MSIは展示ロボットの約3分の1が日本のものになると予想しており、このため、この特別展を初めて発表する場として、あえて東京で開催中の国際ロボット展を選んだ。以下は記者会見で特別展について説明するMSI展示・事業開発部のジョン・ベックマン部長。
「ロボット・レボリューション」展は2013年3月から6ヶ月間、MSIで開催されたのち、2016年2月までの間、ニューヨークとボストン、ロサンゼルス、デンバー、ヒューストンの5大都市を巡回し、2016-2017年には東京と大阪で開催される計画だ。
この特別展が非常に興味深いと思われる点をいくつか挙げると、
1.米国では一般的にロボットが「人間と敵対する」ものと思われている傾向があるが、その認識を変え、ロボットは「人間の味方」であるというイメージを広げることをひとつのゴールにしている。
2.MSIの副館長はディズニーの出身でテーマパークの仕事に従事してきたというが、「魅せ方」のプロが演出するロボット展になる。
3.MSIは名前がMusuem of Science and Industryとなっているように、科学だけでなく、「産業」に重点を置いた団体であり、今回の特別展を通じてロボット産業にも貢献したいと強く願っている。展示会は4年間にわたり各地を巡回し、何百万人という人にロボットと触れ合う場を提供する。

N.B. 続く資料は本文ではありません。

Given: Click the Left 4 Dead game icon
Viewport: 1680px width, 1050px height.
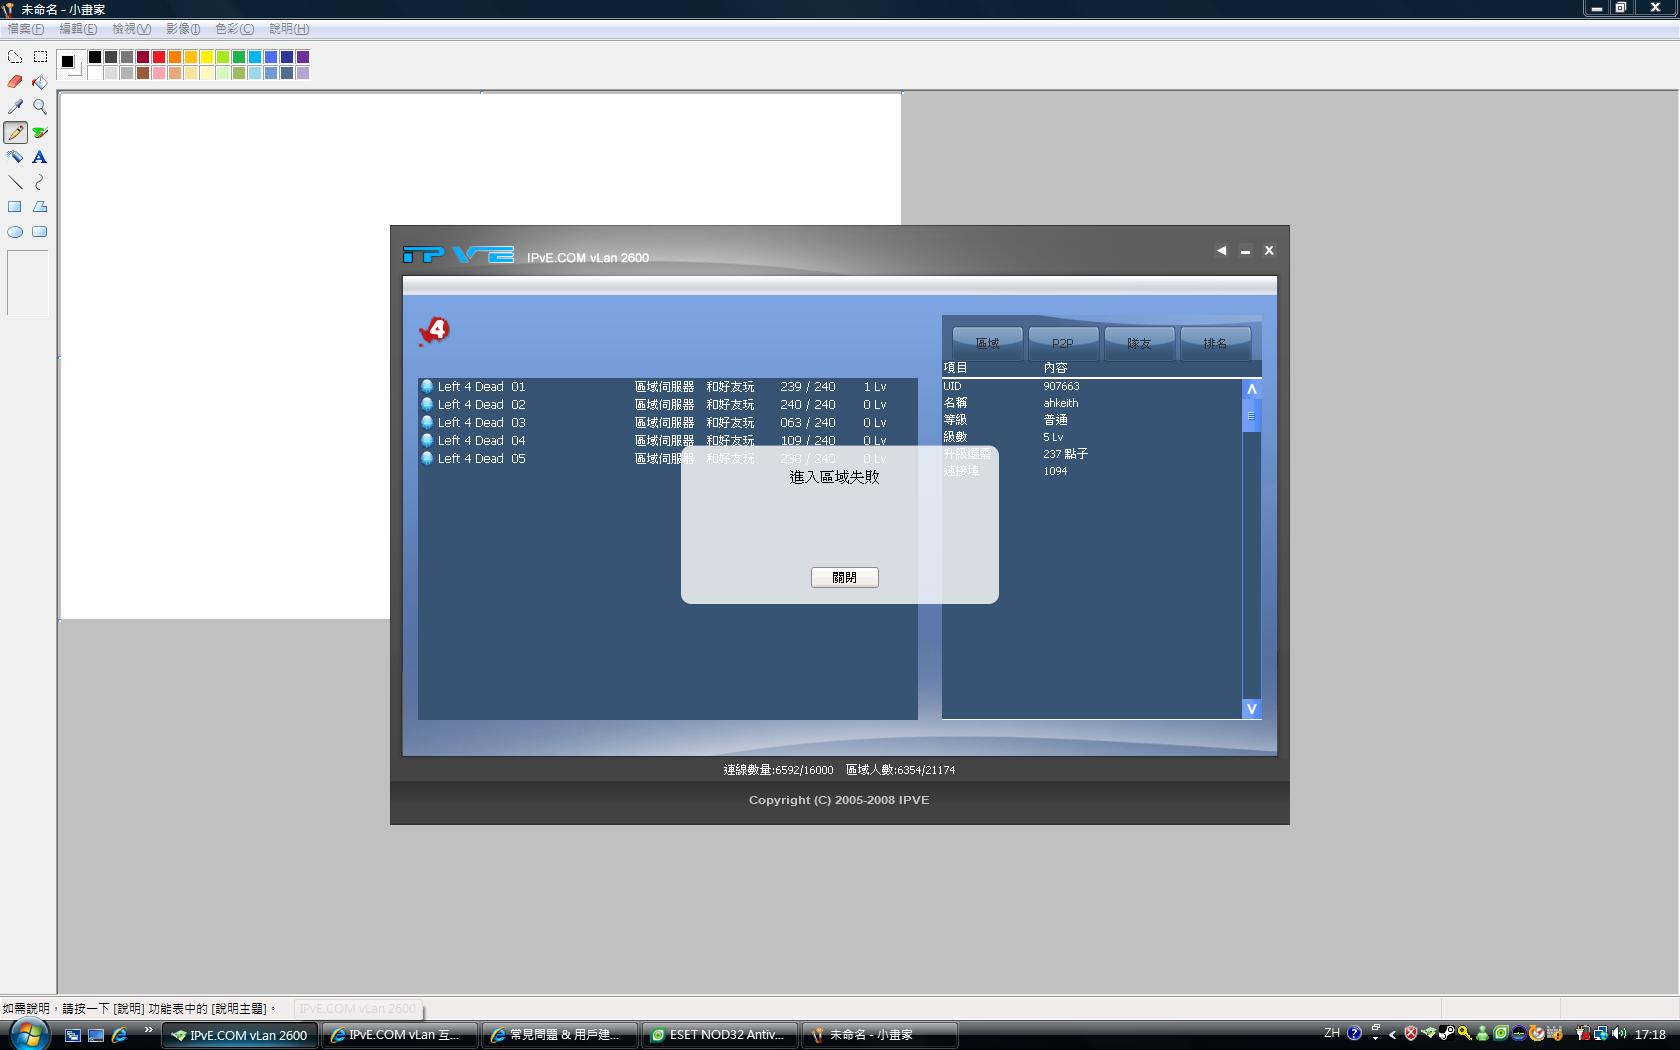Looking at the screenshot, I should point(434,331).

このため、展覧会の場をヒューマン・ロボット・インタラクション(HRI)の研究などに積極的に利用してもらいたいと考えている。
4.展示は「医療用」、「家庭用」、「軍事用」とった用途ではなく、「Locomotion」「Smarts」「Cooperation」「Skills」といった機能によって4つのセクションに分けられる。展示フロアは以下のような感じになる。

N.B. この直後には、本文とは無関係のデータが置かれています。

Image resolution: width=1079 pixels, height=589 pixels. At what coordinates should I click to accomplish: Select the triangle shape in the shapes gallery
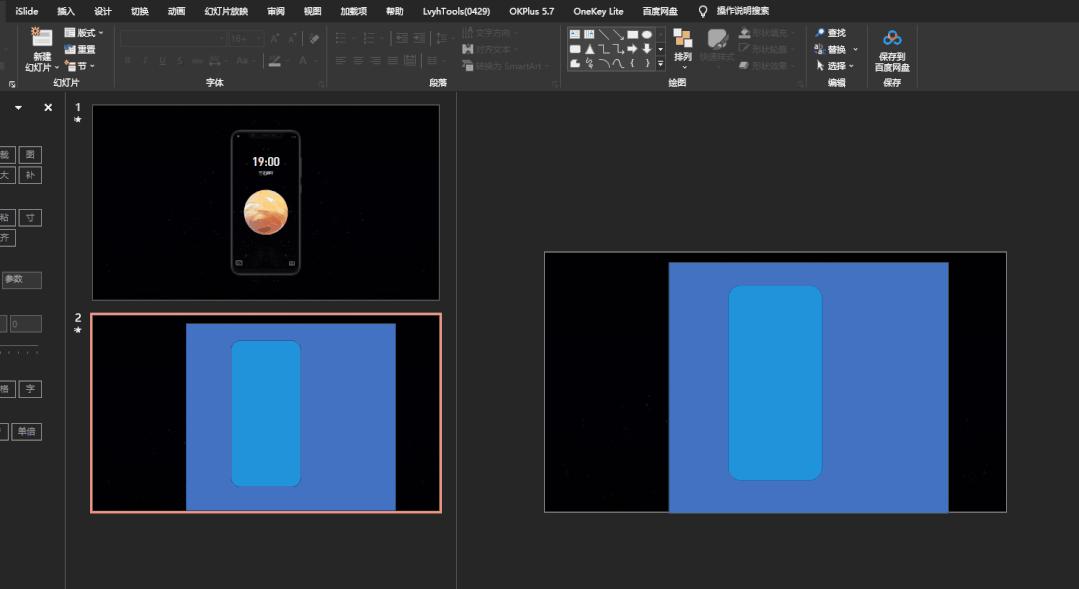pyautogui.click(x=590, y=49)
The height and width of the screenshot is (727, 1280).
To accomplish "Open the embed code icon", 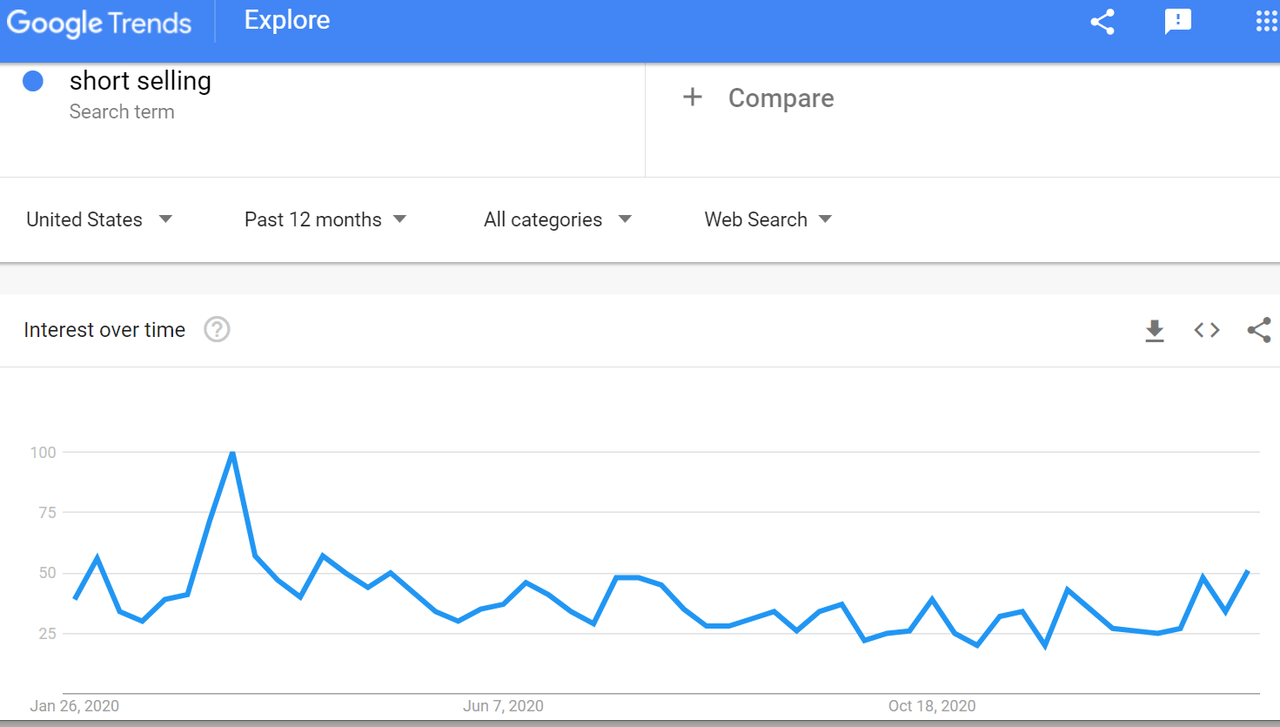I will [x=1207, y=330].
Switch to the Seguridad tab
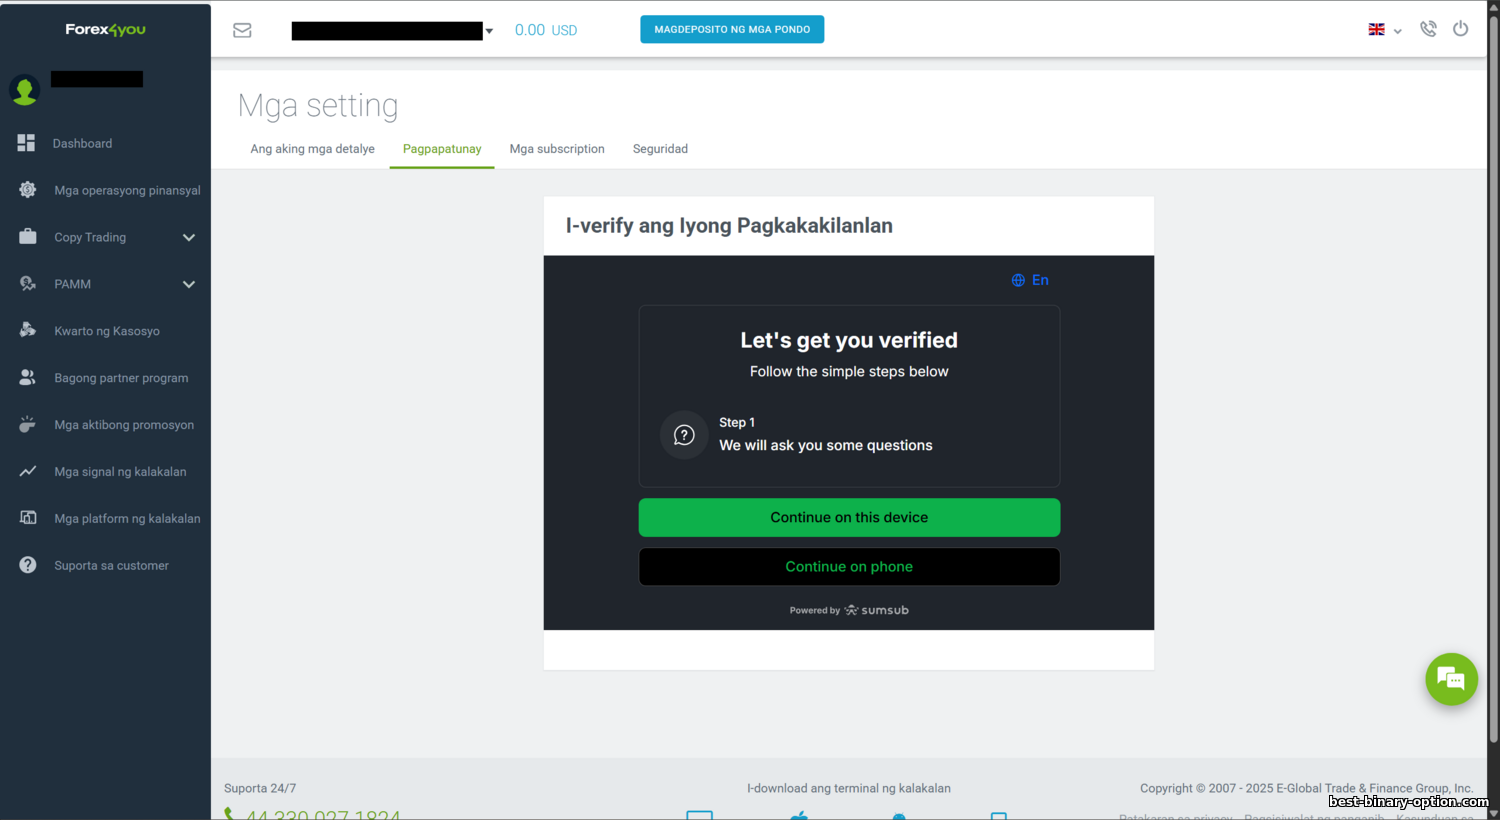 pos(660,149)
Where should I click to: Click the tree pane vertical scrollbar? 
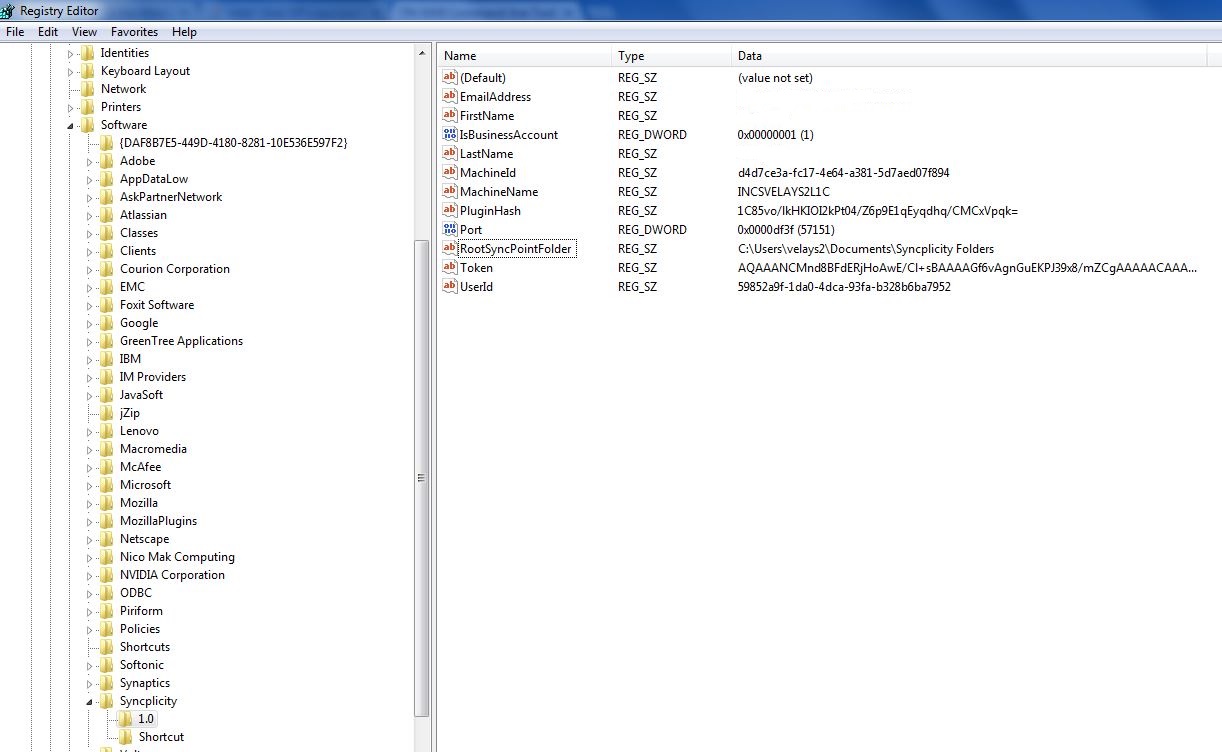point(422,478)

実は、この特別展の開催を決定するにあたり、MSIは米国を中心とした世界のロボット専門家を集めて今年9月にシカゴでブレーンストーミングの会を開いた。GetRoboも招待を受け、この会合に参加した。その際、博物館を見学するチャンスがあったが、天井がものすごく高く、その高さ・広さを活用して人工竜巻や人工なだれなどが見学できる、迫力のある博物館だった。
日本からはジェトロがMSIの特別展に協力している。ジェトロシカゴ事務所の柴原友範氏は、「日米が協力することで新たなロボット産業を創出し、日本の技術力のプレゼンス向上と日本製品の輸出促進につながると期待している」と語っていた。